Que les responsables politiques français et européens dramatisent ou minimisent la situation créée, qu’ils entendent poursuivre le processus de ratification, arguant que 18~pays ont déjà approuvé le traité de Lisbonne, dans l’espoir secret de contraindre les Irlandais à revoter, ils ne pourront faire oublier que le seul pays où le peuple a été consulté a dit «non». D’autant que ce «non» n’est pas un éclair dans un ciel serein. Sur les quatre derniers référendums organisés sur le même sujet (France, Pays-Bas-Luxembourg, Irlande), l’irlandais est le troisième perdu. Ce fait politique s’impose : l’Europe ne suscite plus d’adhésion populaire.

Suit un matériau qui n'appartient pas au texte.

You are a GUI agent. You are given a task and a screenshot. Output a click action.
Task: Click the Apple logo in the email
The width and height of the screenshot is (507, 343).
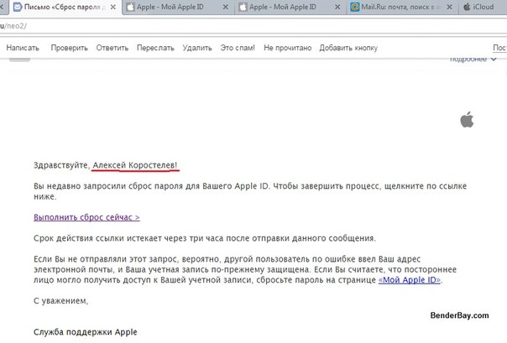pos(467,120)
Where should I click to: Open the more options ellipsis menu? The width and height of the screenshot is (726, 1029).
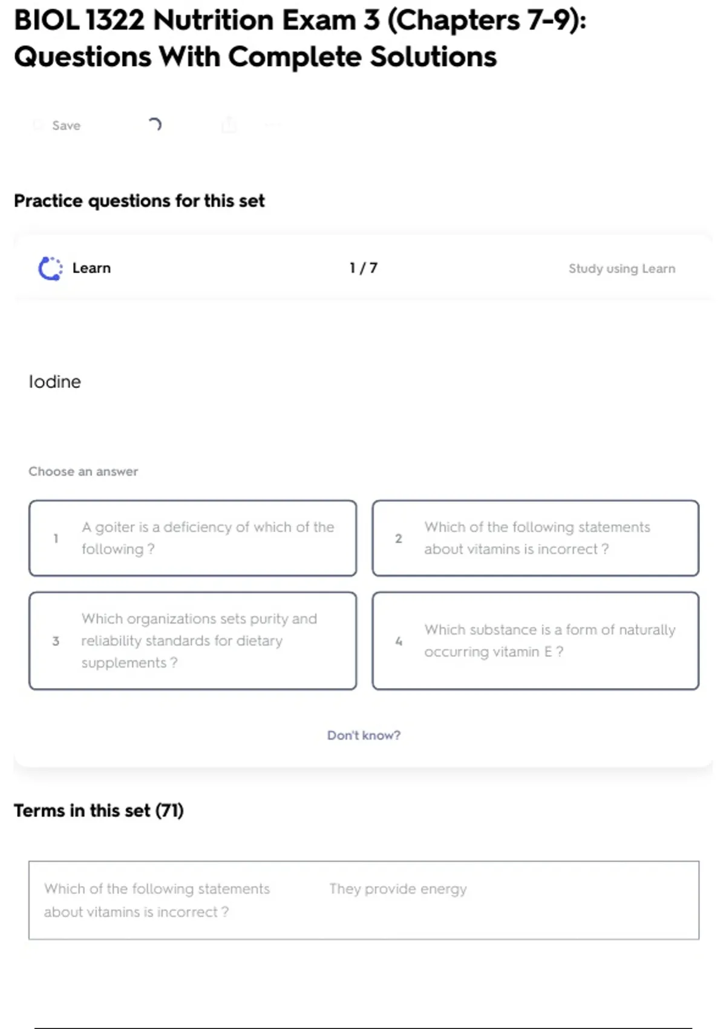tap(272, 125)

Les «non» français et néerlandais avaient ouvert la voie à une autre Europe ; par leur vote, les électeurs irlandais ont empêché les dirigeants européens coalisés de la refermer. Comme dans les deux pays fondateurs de la construction européenne qui, en 2005, avaient refusé le traité constitutionnel européen, dont le traité de Lisbonne n’est qu’un décalque, le «oui» avait en Irlande, sur le papier, partie gagnée : il était prôné par la plupart des institutions politiques et des médias ; l’Irlande devait à l’UE son miracle économique ; le pays connaît une stabilité politique rare avec un parti au pouvoir, le Fianna Fail, depuis 1932. Que s’est-il passé ?

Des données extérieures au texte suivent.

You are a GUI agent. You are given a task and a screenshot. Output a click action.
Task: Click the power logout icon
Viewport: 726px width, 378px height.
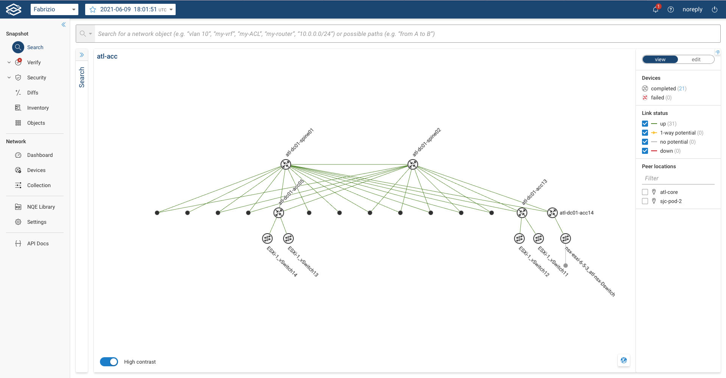click(x=715, y=9)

La faiblesse des arguments des partisans du traité a sans doute pesé lourd. Le Premier ministre, Brian Cowen, a publiquement reconnu ne pas avoir lu le texte. Tout comme le commissaire européen irlandais Charlie McCreevy, commissaire en charge du marché intérieur et apôtre de la déréglementation, qui a déclaré ne pas le connaître ni l’avoir lu car «c’est trop compliqué». On peut aussi incriminer les motivations contradictoires des électeurs du «non». Elles ne sont pas niables. Robert Allezaud, militant d’Attac France, présent en Irlande au moment du vote, raconte qu’un libraire votait contre à cause de la perte annoncée d’un commissaire permanent, tandis que son assistante redoutait que le traité mette à mal la neutralité du pays. Certains ont refusé un traité qu’ils ne comprenaient pas. D’autres se sont étonnés qu’aucun autre référendum ne soit organisé dans l’Union et en ont déduit que cela cachait quelque chose.

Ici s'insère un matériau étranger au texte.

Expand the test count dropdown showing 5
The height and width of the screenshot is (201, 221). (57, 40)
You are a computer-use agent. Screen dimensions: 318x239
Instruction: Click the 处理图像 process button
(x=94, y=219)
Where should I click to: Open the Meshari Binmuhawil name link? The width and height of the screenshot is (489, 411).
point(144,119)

Reste que si les jeunes et les femmes étaient, à en croire les sondages, les plus hostiles au traité, c’est dans les régions ouvrières et les quartiers populaires que la participation électorale a été la plus forte, laissant entrevoir un vote de classe derrière le «non». Un rejet des politiques libérales conduites au nom de l’Union européenne.

Après quelques coups de menton adressés aux Irlandais, les ministres des Affaires étrangères des 27, réunis lundi à Luxembourg, ont dû se résoudre à donner du temps aux Irlandais pour analyser le rejet du traité et faire des propositions. «Le traité de Lisbonne est suspendu», admettait Jean-Pierre Jouyet, mardi matin, dans un entretien à 20~Minutes. De son côté, Bernard Kouchner jugeait «impossible de dire maintenant» si une solution pourrait être trouvée avant la fin de la prochaine présidence française de l’UE, le 31~décembre. Le traité ne pourra entrer en vigueur, comme prévu, au 1er janvier 2009.

«L’incident» ouvre une nouvelle période d’incertitudes, mais aussi de débats, dont l’issue reste à écrire.